2.2.1 FP与年龄 胰腺内脂肪含量随年龄增长而增加, 在儿童和青少年时期, 胰腺脂肪累积的发生与胰腺总体积呈线性正相关关系[4], 在30-40岁时达高峰[26]. 但青少年之后的时期, 胰腺脂肪变的进展则不再依赖于胰腺总体积. 一项超声研究显示, 50岁后的大部分人群及80岁后的所有人群, 胰腺回声明显增强、超过肝脏[27]. 胰腺脂肪含量随年龄增加的原因可能为: 继发于胰腺脂肪浸润、胰腺损伤之后的血清脂肪酶水平下降[28].
2.2.2 FP与代谢紊乱相关疾病: 肥胖被美国医学会认定为一种疾病[29], 现已成为一种全球性疾病, 与伴随体脂过多的多种疾病及多个器官的异位脂肪沉积强烈相关, 包括MetS、T2DM、NAFLD、心血管疾病、多种肿瘤及这些疾病相关的死亡, 而且正在成为这些疾病发病率和死亡率的最主要原因. 代谢危险因素如高BMI, IR, MetS及其所有组分, T2DM及其进展, 糖尿病前期, NAFLD等均与胰腺脂肪含量增加及FP存在强烈相关关系[13,30-32]. 有研究显示, 50%-80%的非酒精性脂肪性肝炎(NASH)患者合并有FP[19,33], 因此认为肝脏脂肪变是FP的最强预测因子(OR = 14), 并且提示了FP与肥胖之间的强烈关联. 与不合并FP的患者比较, 合并FP的NAFLD患者具有更高的胰岛素抵抗指数(HOMA-IR)[10]. 因此, FP可能是MetS发展过程中的一个关键因素.

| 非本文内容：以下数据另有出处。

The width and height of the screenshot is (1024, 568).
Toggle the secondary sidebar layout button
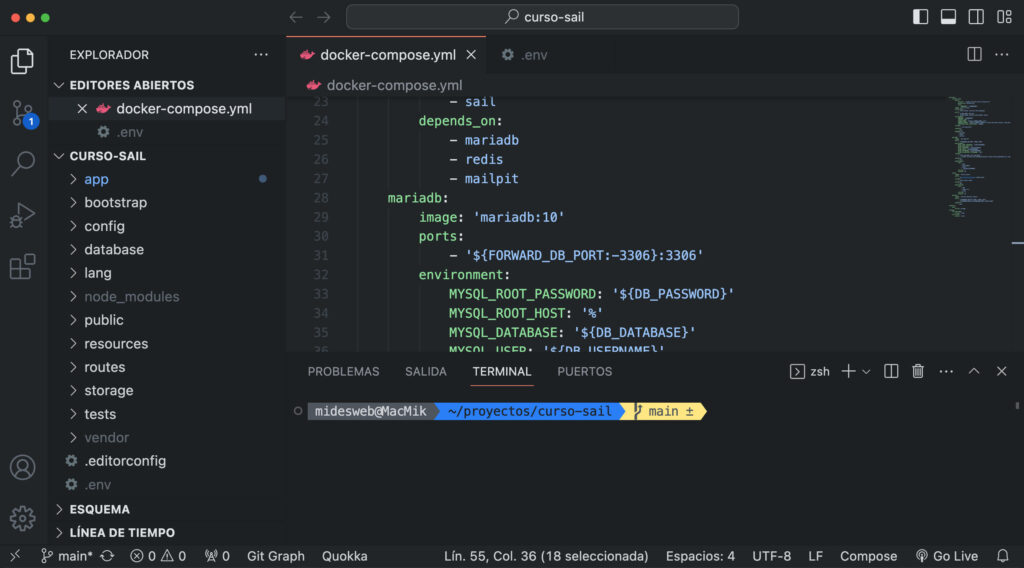[976, 17]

2.2.3 FP与内脏脂肪组织及心血管疾病风险: 还有研究认为, 与BMI比较, 内脏脂肪组织(visceral adipose tissue, VAT)与胰腺脂肪浸润具有更强烈的相关性[34]. FP与动脉粥样硬化相关, 合并纤维化的NAFPD, 动脉粥样硬化发生的风险增加, 而且是传统心血管疾病及代谢危险因素之外的独立危险因子, 低度慢性炎症可能为动脉粥样硬化的病理机制[18,32].
2.2.4 FP与急性胰腺炎: 多项研究提示, FP、BMI、肥胖及VAT均为加重急性胰腺炎结局的危险因素[35], 胰腺脂肪变合并急性胰腺炎可增强炎症反应, 对胰腺实质产生直接毒性效应, 与腺泡细胞邻近的脂肪浸润与胰腺实质损害的严重程度相关[36], 而且不同阶段的胰腺脂肪浸润与不同的急性胰腺炎严重程度相关[4,37], 因此FP是急性胰腺炎严重程度的危险因子, 发病机制可能与继发于某些有关的易感因素相关, 如胆结石, 恶性肿瘤, 高脂血症以及治疗MetS的一些药物[38]. FP合并急性胰腺炎的病理机制及分子机制需要进一步明确.
2.2.5 FP与胰腺恶性肿瘤: 人体及动物实验研究结果均提示胰腺脂肪沉积与胰腺恶性肿瘤/上皮内瘤变风险增加的正相关关系[16,39], BMI增加与胰腺癌正相关[40,41], BMI≥35 kg/m2的个体胰腺癌的患病风险增加45%, 而且女性腹围与胰腺癌呈正相关[42]. 原有FP背景的胰腺癌患者具有很高的死亡率. 发病机制可能有: 肥胖状态下IR、氧化应激以及脂肪细胞因子、促炎因子, 以及FP状态下脂肪细胞整体的增加促成了胰腺肿瘤的发生与进展[16,43].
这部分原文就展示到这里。